> _DOCUMENT TEXT_:
Monday, March 2, 2009

I Used to Like Unicorns

So I'm going to be as, ahem, nice as possible here.

I mentioned I'm finishing a degree. Ok, I'll say it. It's my Masters, ok? But that doesn't make me better than you. I mean, it does mean that I'm almost a Master of...something, I would presume. But that's not really the point.

The point is that I'm in this class with lots of annoying people. It tends to be the case whenever I'm in large groups of people. Specifically there is this one girl. And don't do that cat-fight thing. You know, that MREOW! noise. It's not like that. I hate both genders equally.

So the girl. She's...let's say, socially awkward. Because that'd be paying her a compliment, I'm sure. She wears sparkly shirts, totes around unicorn & rainbow purses (yes, there are two), and employs writing utensils that light up when she writes with them. This last item also tends to correspond with the closest holiday.

Remember. This is college. We're in college.

> _MATERIAL PROVIDED_:
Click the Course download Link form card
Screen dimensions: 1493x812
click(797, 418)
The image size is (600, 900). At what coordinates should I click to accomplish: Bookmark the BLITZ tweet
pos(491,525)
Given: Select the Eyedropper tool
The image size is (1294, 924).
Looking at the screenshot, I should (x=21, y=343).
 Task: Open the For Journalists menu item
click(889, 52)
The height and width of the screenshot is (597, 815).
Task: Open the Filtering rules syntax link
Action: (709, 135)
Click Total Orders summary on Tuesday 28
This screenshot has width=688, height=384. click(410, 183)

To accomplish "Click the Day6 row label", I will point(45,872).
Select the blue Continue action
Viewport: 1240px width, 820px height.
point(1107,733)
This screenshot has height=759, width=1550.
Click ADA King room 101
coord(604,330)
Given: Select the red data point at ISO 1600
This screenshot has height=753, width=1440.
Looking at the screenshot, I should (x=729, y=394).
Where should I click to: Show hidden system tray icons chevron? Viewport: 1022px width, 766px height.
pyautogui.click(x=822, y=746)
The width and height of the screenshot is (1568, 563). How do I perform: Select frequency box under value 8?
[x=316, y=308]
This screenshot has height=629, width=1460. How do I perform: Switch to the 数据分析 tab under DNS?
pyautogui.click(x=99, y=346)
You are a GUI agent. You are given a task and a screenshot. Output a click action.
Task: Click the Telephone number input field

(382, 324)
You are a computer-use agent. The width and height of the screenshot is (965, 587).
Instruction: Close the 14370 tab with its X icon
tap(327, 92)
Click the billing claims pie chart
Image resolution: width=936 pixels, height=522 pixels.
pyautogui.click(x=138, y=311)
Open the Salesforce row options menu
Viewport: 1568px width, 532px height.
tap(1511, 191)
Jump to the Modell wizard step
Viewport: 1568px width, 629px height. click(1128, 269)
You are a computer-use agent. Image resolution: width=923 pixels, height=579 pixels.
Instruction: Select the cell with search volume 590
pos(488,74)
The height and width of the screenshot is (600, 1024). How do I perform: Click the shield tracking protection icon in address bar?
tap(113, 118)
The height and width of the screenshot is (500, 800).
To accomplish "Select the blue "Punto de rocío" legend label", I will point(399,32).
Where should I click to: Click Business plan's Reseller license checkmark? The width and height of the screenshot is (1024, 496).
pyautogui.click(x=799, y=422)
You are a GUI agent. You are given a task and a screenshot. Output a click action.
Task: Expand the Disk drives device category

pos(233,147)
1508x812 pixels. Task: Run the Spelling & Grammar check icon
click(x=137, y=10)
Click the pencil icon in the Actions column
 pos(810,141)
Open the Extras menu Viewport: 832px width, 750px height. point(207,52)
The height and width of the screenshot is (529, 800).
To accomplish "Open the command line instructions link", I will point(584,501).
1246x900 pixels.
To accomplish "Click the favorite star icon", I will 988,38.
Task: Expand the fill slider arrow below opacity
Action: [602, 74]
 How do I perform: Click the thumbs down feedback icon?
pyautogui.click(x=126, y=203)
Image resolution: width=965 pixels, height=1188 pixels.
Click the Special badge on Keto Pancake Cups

> _INSTRUCTIONS_:
1/ List the things the blog post says the girl in the class wears, carries, or writes with.
2/ Continue the blog post about the classmate, starting after "We're in college."
The data comes from a different source than the blog post.

> _RESULTS OF THE EXERCISE_:
1/
- Sparkly shirts
- Unicorn and rainbow purses (two of them)
- Writing utensils that light up when she writes with them

2/
But here's what I'm getting at. Because when I came home from my first meeting with these people, I told my husband about her. And before Ieven got to the flashy pens, he was all,

"Ohhhh, wait...are you making fun of her aren't you!? That's mean!"

Ugh. Always interrupting a good story to try to make me a "better person."

But I protested. "But she's not, like, just weird. She's one of those mean ones that hides her insecurities with outwardly mean behavior!..."

We exchange glances and I quickly add,

"...And yes, we're still talking about her."

Rainbows. Unicorns? Come ON! I was this close to actually applying duct tape to my own mouth.

This might just be a question for the philosophers themselves. Do the rules of, oh, I don't know, morality, apply to those who are also straight-up evil? Don't you think those unicorns might be a secret code for all her other unicorn mafia members? She was clearly making fun of other classmates, even while she adjusted her glasses in the center of the frame with one finger.

And YES.

We are still talking about her.

Sigh. You're secretly judging behind the security of that monitor, aren't you? Fine. Good!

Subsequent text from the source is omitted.